Anlık tatminler sağlandı mı, hesaplar görüldü mü ana konu
anında rafa kaldırılabiliyor.
Bu duruma en yakın örnek
olarak da Sabah Gazetesi yazarlarının 'New York Times'ın
slogan çevirisi hakkında başlattıkları tartışma olarak
gösteriyor.
Bu tartışmanın olduğu gündelerde de medyanın gündemini şöyle bir
haber meşgul etmiş:
"Her dört evden birinde ensest ilişki ve cinsel
istismar yaşanıyor. Ama toplumun tabuları yüzünden bu konuda kimse
yüksek sesle konuşamıyor..."
Ama hiç bir gazetede gündem bile olmadı bu konu.
İşte Ersin Tokgöz'ün de şikayeti bu!
Namus cinayetlerinin hâlâ önemli bir vaka olduğu bir
toplumda beklenirdi ki bu 'ses verin' çağrısı anında karşılık
bulsun, diller tek ses olsun.
Ama Türk medyası 'polemiklerin' dışına taşamadığı için bu mümkün
olmuyor tabii..
Neyse biz sözü Ersin Tokgöz'e bırakalım...
"İki hafta önce; Artvin’de yaşanan ancak yöre halkı ve yerel basının el birliği ile kapatmaya çalıştığı pedofili skandalını yazmıştım.
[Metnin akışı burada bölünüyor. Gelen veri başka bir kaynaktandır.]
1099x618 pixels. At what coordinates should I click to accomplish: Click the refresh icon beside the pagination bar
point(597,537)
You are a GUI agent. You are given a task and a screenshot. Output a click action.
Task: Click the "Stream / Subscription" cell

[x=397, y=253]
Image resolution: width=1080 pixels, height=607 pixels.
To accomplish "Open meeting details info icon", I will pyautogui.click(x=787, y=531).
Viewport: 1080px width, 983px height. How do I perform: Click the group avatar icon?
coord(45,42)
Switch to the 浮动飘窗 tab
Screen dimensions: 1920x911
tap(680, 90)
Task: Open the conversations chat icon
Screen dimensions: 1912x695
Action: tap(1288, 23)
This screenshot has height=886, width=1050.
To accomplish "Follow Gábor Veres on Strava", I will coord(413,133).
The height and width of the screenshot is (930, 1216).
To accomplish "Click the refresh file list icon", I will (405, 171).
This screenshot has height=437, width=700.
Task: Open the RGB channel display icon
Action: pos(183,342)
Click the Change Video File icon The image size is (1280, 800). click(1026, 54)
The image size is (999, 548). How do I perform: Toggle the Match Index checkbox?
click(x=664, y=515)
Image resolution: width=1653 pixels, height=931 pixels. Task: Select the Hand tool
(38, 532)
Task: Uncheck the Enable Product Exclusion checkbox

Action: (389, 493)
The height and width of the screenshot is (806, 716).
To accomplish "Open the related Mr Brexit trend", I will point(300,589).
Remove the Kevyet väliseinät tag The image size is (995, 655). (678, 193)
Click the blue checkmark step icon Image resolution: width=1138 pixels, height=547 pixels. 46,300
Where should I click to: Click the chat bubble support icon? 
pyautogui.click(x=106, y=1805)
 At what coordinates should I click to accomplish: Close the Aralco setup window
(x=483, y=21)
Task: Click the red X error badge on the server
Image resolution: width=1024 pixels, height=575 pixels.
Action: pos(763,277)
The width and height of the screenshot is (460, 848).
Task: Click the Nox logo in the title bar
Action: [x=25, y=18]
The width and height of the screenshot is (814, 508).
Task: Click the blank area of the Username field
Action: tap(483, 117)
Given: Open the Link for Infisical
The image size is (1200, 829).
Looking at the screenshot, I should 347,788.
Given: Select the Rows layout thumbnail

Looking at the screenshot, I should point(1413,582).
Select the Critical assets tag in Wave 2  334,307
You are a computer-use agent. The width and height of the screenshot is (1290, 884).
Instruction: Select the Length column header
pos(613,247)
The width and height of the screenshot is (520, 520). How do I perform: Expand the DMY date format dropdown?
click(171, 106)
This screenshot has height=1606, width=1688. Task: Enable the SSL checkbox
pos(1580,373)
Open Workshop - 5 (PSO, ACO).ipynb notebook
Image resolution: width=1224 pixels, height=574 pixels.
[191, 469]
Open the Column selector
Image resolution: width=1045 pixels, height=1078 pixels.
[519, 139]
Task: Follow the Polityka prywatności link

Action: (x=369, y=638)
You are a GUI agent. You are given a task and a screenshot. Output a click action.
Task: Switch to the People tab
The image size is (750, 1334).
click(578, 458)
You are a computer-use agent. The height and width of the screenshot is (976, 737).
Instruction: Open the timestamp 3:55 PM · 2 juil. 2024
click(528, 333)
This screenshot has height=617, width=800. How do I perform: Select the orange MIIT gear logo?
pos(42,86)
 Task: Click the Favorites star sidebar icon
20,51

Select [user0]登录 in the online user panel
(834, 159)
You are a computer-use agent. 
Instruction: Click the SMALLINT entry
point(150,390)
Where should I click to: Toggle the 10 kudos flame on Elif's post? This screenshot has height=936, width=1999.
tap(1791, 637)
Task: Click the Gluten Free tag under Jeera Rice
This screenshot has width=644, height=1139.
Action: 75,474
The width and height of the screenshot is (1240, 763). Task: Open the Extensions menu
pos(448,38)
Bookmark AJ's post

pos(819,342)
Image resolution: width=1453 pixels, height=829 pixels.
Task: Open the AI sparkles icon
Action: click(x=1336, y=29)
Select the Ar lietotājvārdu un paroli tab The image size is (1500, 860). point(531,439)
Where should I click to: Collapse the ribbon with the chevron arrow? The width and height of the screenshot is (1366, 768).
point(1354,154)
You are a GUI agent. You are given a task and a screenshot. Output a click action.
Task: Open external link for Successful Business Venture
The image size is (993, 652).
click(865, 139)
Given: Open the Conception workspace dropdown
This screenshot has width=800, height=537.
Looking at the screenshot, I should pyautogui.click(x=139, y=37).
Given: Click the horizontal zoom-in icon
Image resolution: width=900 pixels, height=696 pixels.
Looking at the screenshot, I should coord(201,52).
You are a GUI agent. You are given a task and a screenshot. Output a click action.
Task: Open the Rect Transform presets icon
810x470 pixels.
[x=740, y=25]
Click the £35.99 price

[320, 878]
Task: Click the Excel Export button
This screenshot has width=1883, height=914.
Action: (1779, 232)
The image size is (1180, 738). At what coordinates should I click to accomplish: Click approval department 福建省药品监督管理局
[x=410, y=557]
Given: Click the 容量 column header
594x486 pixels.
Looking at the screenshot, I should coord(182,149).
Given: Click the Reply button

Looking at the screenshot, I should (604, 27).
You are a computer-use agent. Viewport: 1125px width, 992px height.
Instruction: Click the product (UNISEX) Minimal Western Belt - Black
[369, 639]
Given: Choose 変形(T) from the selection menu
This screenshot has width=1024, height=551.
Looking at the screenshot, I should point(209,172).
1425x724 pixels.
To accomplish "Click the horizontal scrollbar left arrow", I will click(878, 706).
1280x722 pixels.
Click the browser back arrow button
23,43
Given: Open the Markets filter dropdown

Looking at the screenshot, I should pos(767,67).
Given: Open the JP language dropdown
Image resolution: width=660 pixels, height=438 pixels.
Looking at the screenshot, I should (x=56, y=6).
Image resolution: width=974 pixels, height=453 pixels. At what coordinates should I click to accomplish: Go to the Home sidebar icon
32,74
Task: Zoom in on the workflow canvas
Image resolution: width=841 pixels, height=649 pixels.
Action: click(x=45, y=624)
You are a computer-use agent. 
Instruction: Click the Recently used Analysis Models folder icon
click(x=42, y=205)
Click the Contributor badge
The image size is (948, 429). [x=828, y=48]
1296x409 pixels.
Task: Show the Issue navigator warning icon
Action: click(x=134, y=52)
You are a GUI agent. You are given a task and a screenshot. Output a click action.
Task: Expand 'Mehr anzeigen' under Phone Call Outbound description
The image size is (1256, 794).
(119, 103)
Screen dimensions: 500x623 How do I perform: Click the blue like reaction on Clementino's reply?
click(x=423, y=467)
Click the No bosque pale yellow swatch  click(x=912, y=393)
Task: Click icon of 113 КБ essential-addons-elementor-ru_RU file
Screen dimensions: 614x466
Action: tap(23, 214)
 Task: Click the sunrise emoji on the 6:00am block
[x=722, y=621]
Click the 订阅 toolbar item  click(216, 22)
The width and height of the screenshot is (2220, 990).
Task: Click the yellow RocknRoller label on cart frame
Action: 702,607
O yazının ardından skandalın yaşandığı ilçe karıştı. Savcılık tekrar harekete geçti, ikinci dalgada 6 tutuklama daha geldi. Gözaltına alınanların aileleri adliye önüne yığıldı, ilçe, tarihinde görmediği bir tepki dalgasıyla sarsıldı. Mağdur Z.T. ailesiyle apar topar ilçeden taşındı, şimdi herkes ellerini yıkamakla ve bir şey yokmuş gibi davranmakla meşgul. Ve nasıl ki öncesinde yaşananlar bu köşede yer alana kadar herkesin bildiği sır idiyse, ikinci şok dalgası da aynı kaderi paylaştı.
Medya Neyi Yazar?
O yazıda yerel basını ve ulusal ajansların oradaki temsilcilerini
ilçenin ismini korumak için haberi feda etmekle eleştirmiştim. Hata
etmişim. Demek ki bir bildikleri varmış. Doğruluğu tartışılmaz,
skandal boyutu açık böylesi bir haberin ‘sadece bu köşede sıkışıp
kalması,’ rastlantı olamazdı. Çocuk 12 yaşındaymış, suç
organizeymiş, listede birçok isim geçiyormuş, bu daha işaret
fişeğiymiş... Vatan gazetesinin yarı refleksini dışarıda tutarsak,
tüm bunlar medyamızın gazetecilik reflekslerine teğet geçiyordu. Ne
zengin kız fakir oğlan vardı hikâyede, ne ünlü bir isim... Ne ‘Kürt
uyaranı’ vardı skandalda, ne ‘doğu fetişizmi...’ Ne vurmaktan haz
aldığımız siyasilerin ismi geçiyordu olayda(şimdilik), ne olağan
şüpheli asker-polis(şimdilik). Eh, o zaman unutmaya
yazılabilirdi.
Peki Ne?
Şimdi... Alın Artvin’deki olayı, koyun Akkoç’un açıklamalarının
yanına, parçaları birleştirin ve şunu unutmayın: “Duymadıklarınız,
duymayacaklarınızın teminatıdır. Ama... Asla olmazların değil.”
Ve...
Eğer medyada yüksek perdeden mesleki tartışmalar okuyorsanız, sakın
inanmayın. Bilin ki bir hesap görülüyor. Ama asla sizin haber alma
hakkınızın hesabı değil. Çünkü medyamız basılmaya değer haberi,
basanlara indirgeyen bir ucubeye dönüştü çoktandır.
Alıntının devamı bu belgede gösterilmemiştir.